The Wreckage - Michael Robotham [2]
Jamal laughs. “One day they’re going to kick you out of Iraq.”
“Promises, promises.”
He calls Abu in the HiLux. “We’re going to Karrada.”
“What address?”
“Follow the smoke.”
The two vehicles circumnavigate Firdos Square and head south along the dusty dual carriageway past mud buildings and footpaths lined in places with drums and razor wire.
Baghdad used to feel foreign to Luca but he’s no longer spooked by the strangeness of the place—the jangle of tongues, the confusion of smells and the thick honey-colored light. A bus has broken down. Passengers are standing on the pavement, arguing with the driver.
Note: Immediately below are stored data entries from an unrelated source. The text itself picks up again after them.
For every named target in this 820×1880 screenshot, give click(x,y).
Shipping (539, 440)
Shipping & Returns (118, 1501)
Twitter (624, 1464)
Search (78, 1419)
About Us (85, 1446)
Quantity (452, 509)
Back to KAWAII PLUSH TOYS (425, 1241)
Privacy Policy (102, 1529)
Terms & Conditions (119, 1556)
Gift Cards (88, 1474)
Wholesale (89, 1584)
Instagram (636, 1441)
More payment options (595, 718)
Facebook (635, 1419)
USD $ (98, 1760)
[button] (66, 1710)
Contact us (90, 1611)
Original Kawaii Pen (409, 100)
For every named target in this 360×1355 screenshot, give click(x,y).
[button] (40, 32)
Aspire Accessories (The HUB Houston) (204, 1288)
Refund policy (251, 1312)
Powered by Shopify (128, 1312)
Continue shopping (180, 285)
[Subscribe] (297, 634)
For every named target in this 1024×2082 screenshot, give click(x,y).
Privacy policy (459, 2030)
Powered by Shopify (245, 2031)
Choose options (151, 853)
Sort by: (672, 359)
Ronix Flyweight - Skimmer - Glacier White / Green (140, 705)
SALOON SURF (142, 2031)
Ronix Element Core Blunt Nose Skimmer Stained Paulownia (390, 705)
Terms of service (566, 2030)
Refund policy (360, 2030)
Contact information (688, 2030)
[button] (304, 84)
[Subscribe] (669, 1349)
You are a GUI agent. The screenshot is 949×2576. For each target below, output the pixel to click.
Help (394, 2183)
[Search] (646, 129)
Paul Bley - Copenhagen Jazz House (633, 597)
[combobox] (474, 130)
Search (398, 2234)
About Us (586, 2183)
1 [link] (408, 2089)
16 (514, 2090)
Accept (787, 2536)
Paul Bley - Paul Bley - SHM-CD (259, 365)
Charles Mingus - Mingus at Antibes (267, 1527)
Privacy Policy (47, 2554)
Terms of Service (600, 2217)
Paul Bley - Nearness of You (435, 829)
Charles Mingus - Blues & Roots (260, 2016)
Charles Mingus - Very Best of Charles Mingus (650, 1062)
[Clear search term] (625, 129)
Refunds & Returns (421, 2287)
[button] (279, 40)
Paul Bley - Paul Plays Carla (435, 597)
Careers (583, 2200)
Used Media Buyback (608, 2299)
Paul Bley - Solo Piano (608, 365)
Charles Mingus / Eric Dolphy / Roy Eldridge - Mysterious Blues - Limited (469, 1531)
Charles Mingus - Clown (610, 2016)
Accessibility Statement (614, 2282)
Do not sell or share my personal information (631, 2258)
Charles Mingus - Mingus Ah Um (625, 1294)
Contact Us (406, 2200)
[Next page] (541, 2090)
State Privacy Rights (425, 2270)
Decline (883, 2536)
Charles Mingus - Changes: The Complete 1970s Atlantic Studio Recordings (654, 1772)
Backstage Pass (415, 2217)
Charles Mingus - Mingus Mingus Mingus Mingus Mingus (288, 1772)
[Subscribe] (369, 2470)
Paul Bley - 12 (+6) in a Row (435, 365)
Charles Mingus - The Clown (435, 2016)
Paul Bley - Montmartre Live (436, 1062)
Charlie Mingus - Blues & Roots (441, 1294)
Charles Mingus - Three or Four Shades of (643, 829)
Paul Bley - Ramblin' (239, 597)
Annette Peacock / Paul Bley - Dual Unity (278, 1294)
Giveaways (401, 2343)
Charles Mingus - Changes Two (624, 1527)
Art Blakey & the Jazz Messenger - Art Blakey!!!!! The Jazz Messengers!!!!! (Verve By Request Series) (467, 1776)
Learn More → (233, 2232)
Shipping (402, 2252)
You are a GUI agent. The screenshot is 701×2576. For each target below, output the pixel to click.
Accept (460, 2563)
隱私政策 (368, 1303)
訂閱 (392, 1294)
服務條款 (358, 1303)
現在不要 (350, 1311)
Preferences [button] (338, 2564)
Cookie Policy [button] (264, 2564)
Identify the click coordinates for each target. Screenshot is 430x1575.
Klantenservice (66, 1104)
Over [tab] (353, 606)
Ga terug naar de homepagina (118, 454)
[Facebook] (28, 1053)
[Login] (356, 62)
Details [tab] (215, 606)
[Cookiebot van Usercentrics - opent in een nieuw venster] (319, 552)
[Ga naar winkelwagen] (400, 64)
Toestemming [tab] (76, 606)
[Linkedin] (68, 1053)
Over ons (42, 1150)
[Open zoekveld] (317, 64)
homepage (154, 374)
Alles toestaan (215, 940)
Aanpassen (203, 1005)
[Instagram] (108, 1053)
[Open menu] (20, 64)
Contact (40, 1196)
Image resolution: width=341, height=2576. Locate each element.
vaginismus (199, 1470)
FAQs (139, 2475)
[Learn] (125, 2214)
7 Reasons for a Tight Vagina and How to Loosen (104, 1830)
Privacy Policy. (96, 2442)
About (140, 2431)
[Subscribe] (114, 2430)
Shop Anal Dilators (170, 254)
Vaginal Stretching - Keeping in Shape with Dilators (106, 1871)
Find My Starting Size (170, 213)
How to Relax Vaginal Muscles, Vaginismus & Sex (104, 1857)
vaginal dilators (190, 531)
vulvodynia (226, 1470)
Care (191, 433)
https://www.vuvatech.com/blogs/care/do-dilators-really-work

The men draw on cigarettes, forming wraiths of smoke that are whisked away on the breeze. The women are delicate, unknown creatures swathed in black, with non-descript bodies and dancing eyes.
Jamal takes a stick of chewing gum from his pocket and turns on the radio, beating out a rhythm on the steering wheel as he listens to a local pop song. He and Luca have become friends over the years, but that friendship has boundaries. Luca has never been to Jamal’s house, or met his wife or his two young sons. There are people who cannot know that Jamal and Abu are working for an American journalist. Sunnis. Shiites. Insurgents. That’s where death lurks. Grudges are a national sport in Iraq.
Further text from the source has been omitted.